## PAGE EXTRACT
Purpose of Assignment

The purpose of this assignment is to allow the student an opportunity to calculate the rate of return of equity and debt instruments. It allows the student to understand the effects of dividends; capital gains; inflation rates; and how the nominal rate of return affects valuation and pricing. The assignment also allows the student to apply concepts related to CAPM, WACC, and Flotation Costs to understand the influence of debt and equity on the company's capital structure.

Assignment Steps

Resources: Corporate Finance

Calculate the following problems and provide an overall summary of how companies make financial decisions in no more than 700 words, based on your answers:

  1. Stock Valuation: A stock has an initial price of $100 per share, paid a dividend of $2.00 per share during the year, and had an ending share price of $125. Compute the percentage total return, capital gains yield, and dividend yield.

## DATA LINES
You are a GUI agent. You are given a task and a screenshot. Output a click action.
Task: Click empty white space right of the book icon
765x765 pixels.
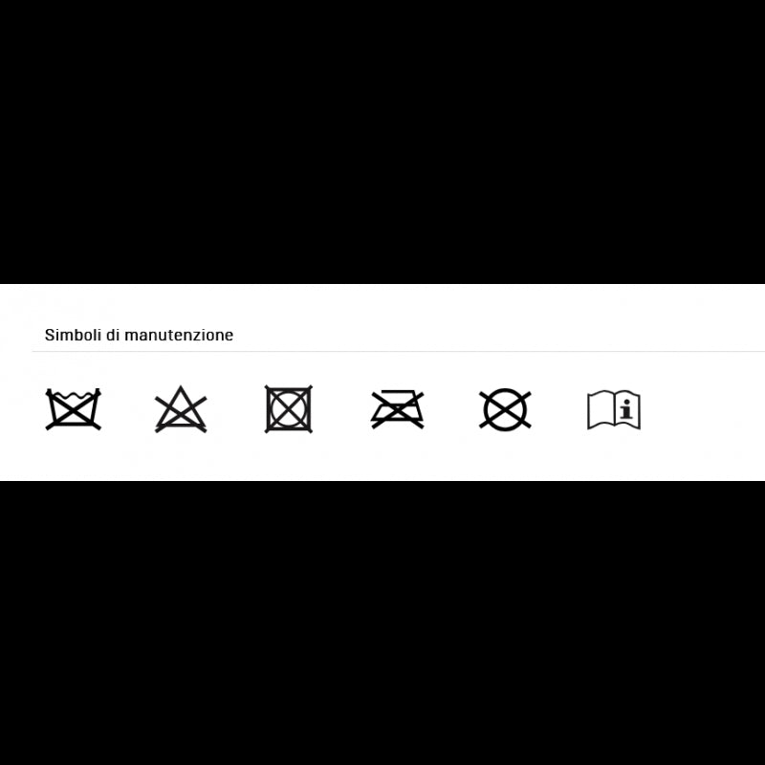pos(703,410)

## WHAT IS ASKED
Please state the word limit that the finance assignment sets for the overall summary.

## SOLVED PROBLEM
No more than 700 words.